• [Given entries]:
* * * * * * *

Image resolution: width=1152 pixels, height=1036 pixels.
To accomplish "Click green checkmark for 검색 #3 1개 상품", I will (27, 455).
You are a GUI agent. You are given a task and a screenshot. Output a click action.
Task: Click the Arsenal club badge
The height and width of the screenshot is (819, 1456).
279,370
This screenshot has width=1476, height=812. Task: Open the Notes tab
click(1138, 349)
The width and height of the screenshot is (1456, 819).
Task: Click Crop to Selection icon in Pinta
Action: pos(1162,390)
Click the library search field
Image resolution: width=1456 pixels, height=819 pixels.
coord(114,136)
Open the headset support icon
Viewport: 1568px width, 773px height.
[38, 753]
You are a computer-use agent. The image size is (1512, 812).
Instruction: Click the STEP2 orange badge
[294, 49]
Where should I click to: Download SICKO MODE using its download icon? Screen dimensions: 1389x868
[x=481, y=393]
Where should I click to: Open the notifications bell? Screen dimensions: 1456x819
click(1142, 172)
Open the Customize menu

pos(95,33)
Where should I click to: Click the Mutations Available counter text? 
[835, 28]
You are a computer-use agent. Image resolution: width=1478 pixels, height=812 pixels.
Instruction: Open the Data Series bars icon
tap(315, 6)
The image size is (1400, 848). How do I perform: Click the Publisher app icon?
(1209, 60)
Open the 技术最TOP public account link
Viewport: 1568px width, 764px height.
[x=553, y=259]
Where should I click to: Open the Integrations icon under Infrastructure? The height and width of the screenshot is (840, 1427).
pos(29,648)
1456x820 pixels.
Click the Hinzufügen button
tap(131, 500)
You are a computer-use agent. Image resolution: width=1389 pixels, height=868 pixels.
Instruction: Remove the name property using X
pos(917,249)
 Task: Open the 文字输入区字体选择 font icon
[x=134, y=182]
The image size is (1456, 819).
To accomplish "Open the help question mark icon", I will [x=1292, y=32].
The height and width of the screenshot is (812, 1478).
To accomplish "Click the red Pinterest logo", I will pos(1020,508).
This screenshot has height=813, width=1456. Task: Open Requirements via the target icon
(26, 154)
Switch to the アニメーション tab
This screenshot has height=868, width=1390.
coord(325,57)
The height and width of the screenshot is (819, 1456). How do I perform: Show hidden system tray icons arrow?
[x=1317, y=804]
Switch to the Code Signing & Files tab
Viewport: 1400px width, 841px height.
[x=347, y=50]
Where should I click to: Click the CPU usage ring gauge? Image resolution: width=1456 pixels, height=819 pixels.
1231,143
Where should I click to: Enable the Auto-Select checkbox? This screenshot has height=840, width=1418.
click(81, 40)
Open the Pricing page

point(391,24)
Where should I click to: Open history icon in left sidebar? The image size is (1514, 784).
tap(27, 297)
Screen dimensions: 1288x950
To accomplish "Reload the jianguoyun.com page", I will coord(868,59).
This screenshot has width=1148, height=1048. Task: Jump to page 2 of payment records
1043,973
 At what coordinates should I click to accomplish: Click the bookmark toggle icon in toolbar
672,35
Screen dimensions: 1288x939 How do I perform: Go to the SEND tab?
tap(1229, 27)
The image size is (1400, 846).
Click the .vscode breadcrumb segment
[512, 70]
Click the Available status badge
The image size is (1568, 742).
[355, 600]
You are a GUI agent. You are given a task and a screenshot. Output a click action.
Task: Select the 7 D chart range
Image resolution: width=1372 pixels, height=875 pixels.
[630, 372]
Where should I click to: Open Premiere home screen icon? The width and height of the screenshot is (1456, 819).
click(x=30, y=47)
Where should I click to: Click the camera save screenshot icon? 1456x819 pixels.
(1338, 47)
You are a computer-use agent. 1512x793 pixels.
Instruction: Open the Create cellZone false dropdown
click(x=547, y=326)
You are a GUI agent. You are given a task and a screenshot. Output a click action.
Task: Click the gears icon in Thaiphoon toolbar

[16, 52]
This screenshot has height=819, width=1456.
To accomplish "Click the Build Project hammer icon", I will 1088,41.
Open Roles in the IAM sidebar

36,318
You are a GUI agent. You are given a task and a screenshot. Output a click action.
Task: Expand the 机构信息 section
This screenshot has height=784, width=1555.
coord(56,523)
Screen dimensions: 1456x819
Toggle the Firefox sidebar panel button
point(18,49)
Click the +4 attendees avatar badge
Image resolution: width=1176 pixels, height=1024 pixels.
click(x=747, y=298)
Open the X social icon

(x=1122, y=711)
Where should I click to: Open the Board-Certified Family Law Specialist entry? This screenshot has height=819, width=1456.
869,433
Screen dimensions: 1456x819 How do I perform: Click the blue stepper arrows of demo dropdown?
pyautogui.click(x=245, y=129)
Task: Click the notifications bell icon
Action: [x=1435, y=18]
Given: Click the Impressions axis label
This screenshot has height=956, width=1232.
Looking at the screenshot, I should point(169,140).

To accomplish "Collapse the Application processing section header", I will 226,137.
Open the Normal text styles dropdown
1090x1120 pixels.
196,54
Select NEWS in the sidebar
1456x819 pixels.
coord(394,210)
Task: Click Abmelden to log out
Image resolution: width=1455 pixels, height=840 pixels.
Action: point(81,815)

* * * * * * *

The reply is to be an exact repeat of the records above.

• [Answer to the exercise]:
Image resolution: width=1152 pixels, height=1036 pixels.
To accomplish "Click green checkmark for 검색 #3 1개 상품", I will (27, 455).
You are a GUI agent. You are given a task and a screenshot. Output a click action.
Task: Click the Arsenal club badge
The height and width of the screenshot is (819, 1456).
279,370
This screenshot has width=1476, height=812. Task: Open the Notes tab
click(1138, 349)
The width and height of the screenshot is (1456, 819).
Task: Click Crop to Selection icon in Pinta
Action: pos(1162,390)
Click the library search field
Image resolution: width=1456 pixels, height=819 pixels.
coord(114,136)
Open the headset support icon
Viewport: 1568px width, 773px height.
[38, 753]
You are a computer-use agent. The image size is (1512, 812).
Instruction: Click the STEP2 orange badge
[294, 49]
Where should I click to: Download SICKO MODE using its download icon? Screen dimensions: 1389x868
[x=481, y=393]
Where should I click to: Open the notifications bell? Screen dimensions: 1456x819
click(1142, 172)
Open the Customize menu

pos(95,33)
Where should I click to: Click the Mutations Available counter text? 
[835, 28]
You are a computer-use agent. Image resolution: width=1478 pixels, height=812 pixels.
Instruction: Open the Data Series bars icon
tap(315, 6)
The image size is (1400, 848). How do I perform: Click the Publisher app icon?
(1209, 60)
Open the 技术最TOP public account link
Viewport: 1568px width, 764px height.
[x=553, y=259]
Where should I click to: Open the Integrations icon under Infrastructure? The height and width of the screenshot is (840, 1427).
pos(29,648)
1456x820 pixels.
Click the Hinzufügen button
tap(131, 500)
You are a computer-use agent. Image resolution: width=1389 pixels, height=868 pixels.
Instruction: Remove the name property using X
pos(917,249)
 Task: Open the 文字输入区字体选择 font icon
[x=134, y=182]
The image size is (1456, 819).
To accomplish "Open the help question mark icon", I will [x=1292, y=32].
The height and width of the screenshot is (812, 1478).
To accomplish "Click the red Pinterest logo", I will pos(1020,508).
This screenshot has height=813, width=1456. Task: Open Requirements via the target icon
(26, 154)
Switch to the アニメーション tab
This screenshot has height=868, width=1390.
coord(325,57)
The height and width of the screenshot is (819, 1456). How do I perform: Show hidden system tray icons arrow?
[x=1317, y=804]
Switch to the Code Signing & Files tab
Viewport: 1400px width, 841px height.
[x=347, y=50]
Where should I click to: Click the CPU usage ring gauge? Image resolution: width=1456 pixels, height=819 pixels.
1231,143
Where should I click to: Enable the Auto-Select checkbox? This screenshot has height=840, width=1418.
click(81, 40)
Open the Pricing page

point(391,24)
Where should I click to: Open history icon in left sidebar? The image size is (1514, 784).
tap(27, 297)
Screen dimensions: 1288x950
To accomplish "Reload the jianguoyun.com page", I will coord(868,59).
This screenshot has width=1148, height=1048. Task: Jump to page 2 of payment records
1043,973
 At what coordinates should I click to accomplish: Click the bookmark toggle icon in toolbar
672,35
Screen dimensions: 1288x939 How do I perform: Go to the SEND tab?
tap(1229, 27)
The image size is (1400, 846).
Click the .vscode breadcrumb segment
[512, 70]
Click the Available status badge
The image size is (1568, 742).
[355, 600]
You are a GUI agent. You are given a task and a screenshot. Output a click action.
Task: Select the 7 D chart range
Image resolution: width=1372 pixels, height=875 pixels.
[630, 372]
Where should I click to: Open Premiere home screen icon? The width and height of the screenshot is (1456, 819).
click(x=30, y=47)
Where should I click to: Click the camera save screenshot icon? 1456x819 pixels.
(1338, 47)
You are a computer-use agent. 1512x793 pixels.
Instruction: Open the Create cellZone false dropdown
click(x=547, y=326)
You are a GUI agent. You are given a task and a screenshot. Output a click action.
Task: Click the gears icon in Thaiphoon toolbar

[16, 52]
This screenshot has height=819, width=1456.
To accomplish "Click the Build Project hammer icon", I will 1088,41.
Open Roles in the IAM sidebar

36,318
You are a GUI agent. You are given a task and a screenshot. Output a click action.
Task: Expand the 机构信息 section
This screenshot has height=784, width=1555.
coord(56,523)
Screen dimensions: 1456x819
Toggle the Firefox sidebar panel button
point(18,49)
Click the +4 attendees avatar badge
Image resolution: width=1176 pixels, height=1024 pixels.
click(x=747, y=298)
Open the X social icon

(x=1122, y=711)
Where should I click to: Open the Board-Certified Family Law Specialist entry? This screenshot has height=819, width=1456.
869,433
Screen dimensions: 1456x819 How do I perform: Click the blue stepper arrows of demo dropdown?
pyautogui.click(x=245, y=129)
Task: Click the notifications bell icon
Action: [x=1435, y=18]
Given: Click the Impressions axis label
This screenshot has height=956, width=1232.
Looking at the screenshot, I should point(169,140).

To accomplish "Collapse the Application processing section header", I will 226,137.
Open the Normal text styles dropdown
1090x1120 pixels.
196,54
Select NEWS in the sidebar
1456x819 pixels.
coord(394,210)
Task: Click Abmelden to log out
Image resolution: width=1455 pixels, height=840 pixels.
Action: point(81,815)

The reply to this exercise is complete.